I'm not sure if Philip, his fund, or his investors in fact have any of the advantages he listed. I don't know one way or the other. But individual investors, especially frugal and efficient Mustachians, should.
Informational advantage - None to negative, typically. But conversely, the realization that one is disadvantaged can actually be an advantage, when others aren't as willing to admit this.
Analytical advantage - Typically none, with the caveat that as an individual investor completely outside of the financial community or world, you may be more likely to think in a truly contrarian way.
Behavioral advantage - Potentially huge. When you are already used to living day-to-day using a different mindset from most of society, you already have a huge edge. Most people aren't wired to be different. But those who are can definitely benefit. So much effort is expended on avoiding volatility. If you can actually handle it, you gain a lot. No need to expend resources on hedging and other trade-offs, for example.

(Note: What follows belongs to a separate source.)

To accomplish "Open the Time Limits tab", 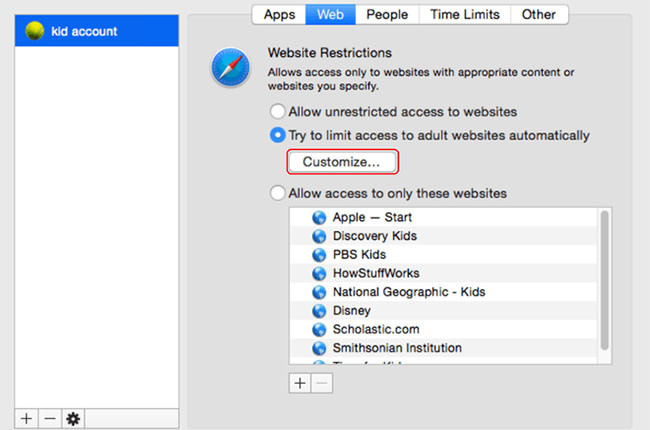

Structural advantage - The big, big one. Having no outside investors besides yourself, no management watching over your shoulders, no negative publicity, and no artificial limits on what you can do is a big advantage, whether you are just indexing or whether you are picking individual securities.
It's really quite nice being an individual investor. It's business-like investing (in the Graham and Buffett sense, of owning pieces of individual companies), which makes you rich over time, without all the institutional nonsense. And in your tax-free Roth IRA, you don't even have taxes getting in the way.